§ **The problem**
Output the items again without any change, starting at the line containing "You are a computer-use agent. Image resolution: width=656" and ending at the line containing "click(x=421, y=341)", with both of those lines included.

[Dataset entries]

%%

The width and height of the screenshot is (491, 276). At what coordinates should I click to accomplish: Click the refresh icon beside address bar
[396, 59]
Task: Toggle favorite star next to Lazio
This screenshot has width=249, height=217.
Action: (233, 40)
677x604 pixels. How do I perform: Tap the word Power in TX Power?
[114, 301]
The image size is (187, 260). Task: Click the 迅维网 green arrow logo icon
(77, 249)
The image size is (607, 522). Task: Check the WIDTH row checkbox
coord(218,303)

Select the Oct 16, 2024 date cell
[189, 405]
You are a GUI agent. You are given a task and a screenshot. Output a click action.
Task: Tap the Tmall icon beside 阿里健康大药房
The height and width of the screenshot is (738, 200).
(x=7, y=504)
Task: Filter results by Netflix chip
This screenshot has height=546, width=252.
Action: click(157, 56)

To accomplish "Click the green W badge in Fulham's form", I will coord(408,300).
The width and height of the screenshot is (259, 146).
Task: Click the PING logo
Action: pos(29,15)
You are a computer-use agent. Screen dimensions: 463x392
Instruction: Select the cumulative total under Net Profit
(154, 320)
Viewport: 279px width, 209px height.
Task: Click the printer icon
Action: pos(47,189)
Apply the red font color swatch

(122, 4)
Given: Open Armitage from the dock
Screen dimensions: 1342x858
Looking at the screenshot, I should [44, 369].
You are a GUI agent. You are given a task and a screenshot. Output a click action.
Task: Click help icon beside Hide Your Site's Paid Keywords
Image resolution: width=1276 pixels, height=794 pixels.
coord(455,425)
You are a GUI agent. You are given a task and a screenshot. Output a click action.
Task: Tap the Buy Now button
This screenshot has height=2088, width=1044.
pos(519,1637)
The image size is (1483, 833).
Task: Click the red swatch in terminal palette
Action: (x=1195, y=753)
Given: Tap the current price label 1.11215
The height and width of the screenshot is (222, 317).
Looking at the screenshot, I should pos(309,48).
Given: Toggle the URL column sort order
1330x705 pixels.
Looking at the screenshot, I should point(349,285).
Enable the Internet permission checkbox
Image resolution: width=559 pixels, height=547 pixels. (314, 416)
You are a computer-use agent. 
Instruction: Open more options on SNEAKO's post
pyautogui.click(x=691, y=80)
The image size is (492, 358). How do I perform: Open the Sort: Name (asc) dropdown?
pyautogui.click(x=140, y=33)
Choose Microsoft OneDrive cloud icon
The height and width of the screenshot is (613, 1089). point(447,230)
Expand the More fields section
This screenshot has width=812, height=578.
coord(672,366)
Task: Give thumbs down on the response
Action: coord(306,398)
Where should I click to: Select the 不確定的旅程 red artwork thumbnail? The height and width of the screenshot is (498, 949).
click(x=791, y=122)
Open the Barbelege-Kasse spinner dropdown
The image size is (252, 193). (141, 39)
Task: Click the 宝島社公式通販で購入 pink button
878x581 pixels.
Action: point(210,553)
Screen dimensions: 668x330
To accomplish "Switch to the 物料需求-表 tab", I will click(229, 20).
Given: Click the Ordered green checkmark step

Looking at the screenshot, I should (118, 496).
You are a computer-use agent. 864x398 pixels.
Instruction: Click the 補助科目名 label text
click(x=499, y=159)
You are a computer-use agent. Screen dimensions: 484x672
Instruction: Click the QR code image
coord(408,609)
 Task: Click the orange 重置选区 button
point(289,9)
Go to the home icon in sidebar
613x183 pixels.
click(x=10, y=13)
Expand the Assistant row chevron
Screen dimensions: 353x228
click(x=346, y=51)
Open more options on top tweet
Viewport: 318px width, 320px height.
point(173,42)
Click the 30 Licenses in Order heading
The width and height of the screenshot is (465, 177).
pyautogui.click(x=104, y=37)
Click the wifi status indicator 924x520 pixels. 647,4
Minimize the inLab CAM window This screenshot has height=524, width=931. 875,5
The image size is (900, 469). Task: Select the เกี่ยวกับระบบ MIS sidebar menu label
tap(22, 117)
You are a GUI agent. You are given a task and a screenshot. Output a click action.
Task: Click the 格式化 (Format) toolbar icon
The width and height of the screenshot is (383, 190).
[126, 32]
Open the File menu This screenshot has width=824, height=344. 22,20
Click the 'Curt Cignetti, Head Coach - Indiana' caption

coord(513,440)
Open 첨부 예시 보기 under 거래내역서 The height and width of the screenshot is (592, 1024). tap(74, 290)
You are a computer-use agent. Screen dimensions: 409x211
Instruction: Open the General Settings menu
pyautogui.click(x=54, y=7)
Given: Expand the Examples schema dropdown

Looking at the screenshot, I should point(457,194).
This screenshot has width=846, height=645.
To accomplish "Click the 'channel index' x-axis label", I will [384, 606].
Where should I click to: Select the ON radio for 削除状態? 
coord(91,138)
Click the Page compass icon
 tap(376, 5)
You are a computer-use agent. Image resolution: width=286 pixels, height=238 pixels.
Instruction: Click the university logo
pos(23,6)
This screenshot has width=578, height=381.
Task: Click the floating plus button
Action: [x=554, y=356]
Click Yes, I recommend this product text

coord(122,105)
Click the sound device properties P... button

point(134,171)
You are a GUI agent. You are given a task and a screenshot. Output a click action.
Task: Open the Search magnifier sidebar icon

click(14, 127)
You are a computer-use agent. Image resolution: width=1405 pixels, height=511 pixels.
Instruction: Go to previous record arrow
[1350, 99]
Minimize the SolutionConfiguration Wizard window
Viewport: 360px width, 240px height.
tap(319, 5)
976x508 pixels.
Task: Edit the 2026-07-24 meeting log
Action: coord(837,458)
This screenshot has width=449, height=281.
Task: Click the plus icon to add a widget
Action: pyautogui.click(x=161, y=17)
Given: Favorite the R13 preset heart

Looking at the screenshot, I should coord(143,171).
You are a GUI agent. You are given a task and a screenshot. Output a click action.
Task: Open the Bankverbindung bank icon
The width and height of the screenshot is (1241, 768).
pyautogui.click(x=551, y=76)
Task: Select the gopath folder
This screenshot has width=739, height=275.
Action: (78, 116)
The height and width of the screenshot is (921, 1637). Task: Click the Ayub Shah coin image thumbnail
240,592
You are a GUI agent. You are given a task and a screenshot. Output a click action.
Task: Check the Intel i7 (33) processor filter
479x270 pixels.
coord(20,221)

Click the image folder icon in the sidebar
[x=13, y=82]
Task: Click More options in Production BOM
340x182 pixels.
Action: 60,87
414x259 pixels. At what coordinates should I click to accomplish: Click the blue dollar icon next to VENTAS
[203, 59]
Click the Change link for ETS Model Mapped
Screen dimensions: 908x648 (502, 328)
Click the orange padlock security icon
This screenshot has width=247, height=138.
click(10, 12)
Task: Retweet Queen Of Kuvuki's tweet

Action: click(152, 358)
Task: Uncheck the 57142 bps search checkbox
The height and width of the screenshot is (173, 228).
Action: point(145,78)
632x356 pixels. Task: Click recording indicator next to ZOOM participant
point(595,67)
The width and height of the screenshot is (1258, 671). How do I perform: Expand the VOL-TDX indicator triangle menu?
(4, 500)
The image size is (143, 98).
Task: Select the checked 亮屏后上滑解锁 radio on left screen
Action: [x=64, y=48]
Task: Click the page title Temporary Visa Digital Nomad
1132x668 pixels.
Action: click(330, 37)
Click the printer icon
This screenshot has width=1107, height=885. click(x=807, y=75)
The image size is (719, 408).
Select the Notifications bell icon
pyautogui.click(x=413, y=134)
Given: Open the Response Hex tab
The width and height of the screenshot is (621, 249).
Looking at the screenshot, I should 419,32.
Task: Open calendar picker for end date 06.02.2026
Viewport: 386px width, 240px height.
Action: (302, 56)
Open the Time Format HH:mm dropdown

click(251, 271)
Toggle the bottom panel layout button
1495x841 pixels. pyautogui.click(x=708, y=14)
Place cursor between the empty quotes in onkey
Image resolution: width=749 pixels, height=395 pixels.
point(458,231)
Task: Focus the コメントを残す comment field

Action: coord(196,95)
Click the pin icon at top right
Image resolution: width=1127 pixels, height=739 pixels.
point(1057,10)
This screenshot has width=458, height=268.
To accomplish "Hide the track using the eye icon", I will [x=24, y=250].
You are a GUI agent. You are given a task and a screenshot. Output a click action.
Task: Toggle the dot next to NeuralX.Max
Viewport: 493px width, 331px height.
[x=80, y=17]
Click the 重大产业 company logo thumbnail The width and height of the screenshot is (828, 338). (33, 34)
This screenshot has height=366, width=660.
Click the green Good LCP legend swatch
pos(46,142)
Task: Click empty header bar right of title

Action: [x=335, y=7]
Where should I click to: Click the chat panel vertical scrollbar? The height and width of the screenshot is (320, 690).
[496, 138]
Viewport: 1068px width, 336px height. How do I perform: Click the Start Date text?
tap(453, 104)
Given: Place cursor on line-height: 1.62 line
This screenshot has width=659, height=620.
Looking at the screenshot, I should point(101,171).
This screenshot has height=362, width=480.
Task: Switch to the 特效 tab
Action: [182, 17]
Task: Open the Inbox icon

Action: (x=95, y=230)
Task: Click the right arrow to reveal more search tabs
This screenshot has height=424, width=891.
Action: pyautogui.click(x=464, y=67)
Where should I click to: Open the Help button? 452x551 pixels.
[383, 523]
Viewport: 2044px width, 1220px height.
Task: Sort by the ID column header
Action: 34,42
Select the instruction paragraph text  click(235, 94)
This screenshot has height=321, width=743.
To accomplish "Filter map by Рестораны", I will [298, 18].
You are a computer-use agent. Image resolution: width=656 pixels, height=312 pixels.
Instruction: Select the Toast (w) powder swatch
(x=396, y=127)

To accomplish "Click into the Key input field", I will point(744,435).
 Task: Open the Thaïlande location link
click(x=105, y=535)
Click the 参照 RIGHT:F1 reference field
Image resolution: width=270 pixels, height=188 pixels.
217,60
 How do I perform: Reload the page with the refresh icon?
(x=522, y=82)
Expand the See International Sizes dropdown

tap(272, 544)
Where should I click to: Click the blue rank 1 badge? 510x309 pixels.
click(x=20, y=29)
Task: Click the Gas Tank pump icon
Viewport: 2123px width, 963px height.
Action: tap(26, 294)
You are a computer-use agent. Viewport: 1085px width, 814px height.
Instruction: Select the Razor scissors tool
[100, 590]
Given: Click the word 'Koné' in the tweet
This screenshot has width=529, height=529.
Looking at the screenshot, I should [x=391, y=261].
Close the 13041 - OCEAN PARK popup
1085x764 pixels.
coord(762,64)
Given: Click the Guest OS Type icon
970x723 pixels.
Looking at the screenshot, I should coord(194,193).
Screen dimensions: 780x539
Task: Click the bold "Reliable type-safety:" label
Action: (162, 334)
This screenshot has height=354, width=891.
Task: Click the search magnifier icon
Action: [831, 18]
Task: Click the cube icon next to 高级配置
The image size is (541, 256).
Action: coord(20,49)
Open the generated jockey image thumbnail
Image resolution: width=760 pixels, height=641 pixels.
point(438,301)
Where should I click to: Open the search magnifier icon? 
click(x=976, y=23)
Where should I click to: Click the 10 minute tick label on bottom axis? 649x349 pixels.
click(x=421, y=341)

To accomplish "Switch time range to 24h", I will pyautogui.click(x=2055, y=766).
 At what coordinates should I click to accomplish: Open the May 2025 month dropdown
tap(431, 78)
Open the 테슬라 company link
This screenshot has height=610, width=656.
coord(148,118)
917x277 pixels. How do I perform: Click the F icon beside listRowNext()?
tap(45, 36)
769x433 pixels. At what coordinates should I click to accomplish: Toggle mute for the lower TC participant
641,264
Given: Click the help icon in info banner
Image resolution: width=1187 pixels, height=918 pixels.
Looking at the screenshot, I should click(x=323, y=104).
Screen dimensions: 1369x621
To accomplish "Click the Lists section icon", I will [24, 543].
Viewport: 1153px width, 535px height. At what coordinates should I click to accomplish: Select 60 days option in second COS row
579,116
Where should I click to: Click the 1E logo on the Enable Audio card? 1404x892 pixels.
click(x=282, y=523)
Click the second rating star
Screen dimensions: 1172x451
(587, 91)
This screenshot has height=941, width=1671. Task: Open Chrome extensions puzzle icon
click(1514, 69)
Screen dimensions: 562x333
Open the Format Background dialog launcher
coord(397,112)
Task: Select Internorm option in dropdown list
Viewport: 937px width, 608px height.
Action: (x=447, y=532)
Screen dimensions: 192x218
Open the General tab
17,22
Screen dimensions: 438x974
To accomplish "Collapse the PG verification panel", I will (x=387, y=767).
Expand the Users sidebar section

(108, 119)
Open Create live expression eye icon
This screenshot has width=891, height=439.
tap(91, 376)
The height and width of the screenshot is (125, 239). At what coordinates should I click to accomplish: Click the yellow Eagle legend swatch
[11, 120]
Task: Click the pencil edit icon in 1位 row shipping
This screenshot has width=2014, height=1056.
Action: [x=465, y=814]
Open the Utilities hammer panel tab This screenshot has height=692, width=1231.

%%

§ **Finished task**
You are a computer-use agent. Image resolution: width=656 pixels, height=312 pixels.
Instruction: Select the Toast (w) powder swatch
(x=396, y=127)

To accomplish "Click into the Key input field", I will point(744,435).
 Task: Open the Thaïlande location link
click(x=105, y=535)
Click the 参照 RIGHT:F1 reference field
Image resolution: width=270 pixels, height=188 pixels.
217,60
 How do I perform: Reload the page with the refresh icon?
(x=522, y=82)
Expand the See International Sizes dropdown

tap(272, 544)
Where should I click to: Click the blue rank 1 badge? 510x309 pixels.
click(x=20, y=29)
Task: Click the Gas Tank pump icon
Viewport: 2123px width, 963px height.
Action: tap(26, 294)
You are a computer-use agent. Viewport: 1085px width, 814px height.
Instruction: Select the Razor scissors tool
[100, 590]
Given: Click the word 'Koné' in the tweet
This screenshot has width=529, height=529.
Looking at the screenshot, I should [x=391, y=261].
Close the 13041 - OCEAN PARK popup
1085x764 pixels.
coord(762,64)
Given: Click the Guest OS Type icon
970x723 pixels.
Looking at the screenshot, I should coord(194,193).
Screen dimensions: 780x539
Task: Click the bold "Reliable type-safety:" label
Action: (162, 334)
This screenshot has height=354, width=891.
Task: Click the search magnifier icon
Action: [831, 18]
Task: Click the cube icon next to 高级配置
The image size is (541, 256).
Action: coord(20,49)
Open the generated jockey image thumbnail
Image resolution: width=760 pixels, height=641 pixels.
point(438,301)
Where should I click to: Open the search magnifier icon? 
click(x=976, y=23)
Where should I click to: Click the 10 minute tick label on bottom axis? 649x349 pixels.
click(x=421, y=341)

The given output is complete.